An MVP knows what to leave out
A critical part of building an MVP is not just deciding what to build, but deciding what not to build. I explicitly left some things out:
- No User Sign-ups: The primary goal is to validate the core mechanic. User accounts can come later.
- No Fraud Protection: The app runs client-side and doesn’t store or record video, mitigating privacy risks from the start. For a public-facing service, I’d leverage a provider like Cloudflare for built-in CDN and privacy protection.
Validation
The app, handsign.pages.dev, is now live. It’s rough, but it works. I took the app back to the communities I first interviewed. The usability testing was invaluable. The app achieved roughly 70% accuracy for ASL alphabets, but the sessions revealed clear areas for improvement:
- Improve 3D Sign Detection: The current model struggles with signs requiring wrist rotation (like ‘J’ or ‘Z’). The next step would be to explore a 3D model (like Tensorflow 3D), though this presents a challenge for CPU-only processing.

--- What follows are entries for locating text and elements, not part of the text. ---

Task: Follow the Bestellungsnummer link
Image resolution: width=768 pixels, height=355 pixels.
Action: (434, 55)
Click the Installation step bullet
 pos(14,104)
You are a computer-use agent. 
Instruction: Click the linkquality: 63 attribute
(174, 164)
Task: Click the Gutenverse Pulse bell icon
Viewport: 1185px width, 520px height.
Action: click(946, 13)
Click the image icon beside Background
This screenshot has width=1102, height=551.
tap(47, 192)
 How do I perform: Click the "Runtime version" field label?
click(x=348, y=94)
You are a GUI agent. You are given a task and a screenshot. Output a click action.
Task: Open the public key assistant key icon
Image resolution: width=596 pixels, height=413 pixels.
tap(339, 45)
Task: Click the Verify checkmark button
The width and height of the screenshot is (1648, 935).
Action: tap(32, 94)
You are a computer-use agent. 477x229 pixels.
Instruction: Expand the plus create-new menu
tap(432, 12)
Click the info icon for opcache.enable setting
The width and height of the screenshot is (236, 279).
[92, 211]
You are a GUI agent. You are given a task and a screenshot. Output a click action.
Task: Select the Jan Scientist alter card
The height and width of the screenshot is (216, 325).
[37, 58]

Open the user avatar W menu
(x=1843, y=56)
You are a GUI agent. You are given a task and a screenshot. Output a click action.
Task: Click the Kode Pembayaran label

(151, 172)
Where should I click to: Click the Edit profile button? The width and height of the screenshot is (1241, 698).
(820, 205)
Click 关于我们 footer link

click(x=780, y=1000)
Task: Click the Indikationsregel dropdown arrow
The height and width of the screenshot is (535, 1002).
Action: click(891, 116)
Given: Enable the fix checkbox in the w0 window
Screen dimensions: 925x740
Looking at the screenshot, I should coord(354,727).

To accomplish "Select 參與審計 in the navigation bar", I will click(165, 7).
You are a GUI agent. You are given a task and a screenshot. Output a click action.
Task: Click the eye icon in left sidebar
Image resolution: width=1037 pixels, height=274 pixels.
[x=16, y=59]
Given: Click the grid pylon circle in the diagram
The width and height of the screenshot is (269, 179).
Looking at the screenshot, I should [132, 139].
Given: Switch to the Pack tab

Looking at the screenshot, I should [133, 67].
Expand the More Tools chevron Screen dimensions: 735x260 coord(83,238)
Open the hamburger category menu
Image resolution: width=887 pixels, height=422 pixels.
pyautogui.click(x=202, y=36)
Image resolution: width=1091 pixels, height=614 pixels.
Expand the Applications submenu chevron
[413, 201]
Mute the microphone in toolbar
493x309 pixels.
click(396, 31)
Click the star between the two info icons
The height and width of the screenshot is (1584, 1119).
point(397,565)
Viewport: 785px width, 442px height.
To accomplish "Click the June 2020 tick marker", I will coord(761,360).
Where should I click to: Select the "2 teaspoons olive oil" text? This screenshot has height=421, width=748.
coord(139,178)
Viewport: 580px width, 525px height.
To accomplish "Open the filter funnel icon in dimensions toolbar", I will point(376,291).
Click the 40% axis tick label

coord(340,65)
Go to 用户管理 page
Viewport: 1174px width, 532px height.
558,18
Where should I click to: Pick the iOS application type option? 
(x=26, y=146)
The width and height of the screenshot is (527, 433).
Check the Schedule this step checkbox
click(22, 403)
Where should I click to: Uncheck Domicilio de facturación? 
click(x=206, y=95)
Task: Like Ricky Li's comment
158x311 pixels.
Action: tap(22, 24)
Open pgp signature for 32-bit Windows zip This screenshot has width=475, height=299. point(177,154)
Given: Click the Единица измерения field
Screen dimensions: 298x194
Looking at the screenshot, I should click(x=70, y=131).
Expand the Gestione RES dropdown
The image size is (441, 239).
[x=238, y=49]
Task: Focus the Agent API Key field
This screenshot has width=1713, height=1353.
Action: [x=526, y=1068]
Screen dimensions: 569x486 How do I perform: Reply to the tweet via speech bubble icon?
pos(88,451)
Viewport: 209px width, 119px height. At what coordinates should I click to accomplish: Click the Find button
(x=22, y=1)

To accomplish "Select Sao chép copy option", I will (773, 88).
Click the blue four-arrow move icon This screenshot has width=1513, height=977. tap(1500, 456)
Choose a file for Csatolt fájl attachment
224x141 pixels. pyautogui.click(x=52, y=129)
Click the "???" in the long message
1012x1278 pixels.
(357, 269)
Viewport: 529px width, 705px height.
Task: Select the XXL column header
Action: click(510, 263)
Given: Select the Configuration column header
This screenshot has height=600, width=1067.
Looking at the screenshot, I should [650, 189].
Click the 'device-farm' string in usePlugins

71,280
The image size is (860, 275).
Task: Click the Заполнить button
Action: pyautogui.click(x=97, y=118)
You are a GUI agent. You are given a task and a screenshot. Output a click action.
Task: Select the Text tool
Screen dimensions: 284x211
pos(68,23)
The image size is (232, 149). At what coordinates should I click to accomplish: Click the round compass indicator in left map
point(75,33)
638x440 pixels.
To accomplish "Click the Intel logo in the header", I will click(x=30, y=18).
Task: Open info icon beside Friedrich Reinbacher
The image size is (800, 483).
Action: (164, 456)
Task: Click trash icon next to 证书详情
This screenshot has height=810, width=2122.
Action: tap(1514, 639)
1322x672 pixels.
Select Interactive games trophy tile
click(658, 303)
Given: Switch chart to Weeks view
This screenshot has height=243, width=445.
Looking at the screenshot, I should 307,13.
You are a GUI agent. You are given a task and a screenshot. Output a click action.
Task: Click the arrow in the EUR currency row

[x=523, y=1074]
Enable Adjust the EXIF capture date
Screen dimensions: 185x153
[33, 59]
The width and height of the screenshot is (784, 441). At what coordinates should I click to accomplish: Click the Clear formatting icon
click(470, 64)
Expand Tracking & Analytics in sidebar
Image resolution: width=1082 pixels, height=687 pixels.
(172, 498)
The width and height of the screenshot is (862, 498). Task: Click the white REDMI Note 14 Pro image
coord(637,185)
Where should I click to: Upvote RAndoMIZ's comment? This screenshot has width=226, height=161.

- Refine the User Interface: The UI is functional but rough. A seamless overlay for the hand-tracking graph would improve the experience, especially on mobile where the current react video library is limited.
What I actually learned
Winning
Honestly, I just wanted to build something that might help people learn ASL. I ended up with a rough app that works about 70% of the time. More importantly, I learned that asking “why this problem” and “why this solution” forces you to make better choices, even when you’re just messing around on weekends.
The stuff that actually mattered:
- Start with empathy, not tech. A real user problem is the only testable foundation.
- Focus on the single most painful problem. Don’t try to solve everything at once.
- Embrace your constraints. They are a feature, not a bug, that forces you to be creative.
- Close the loop. Validating with real users is the only way to know if you’ve built something of value.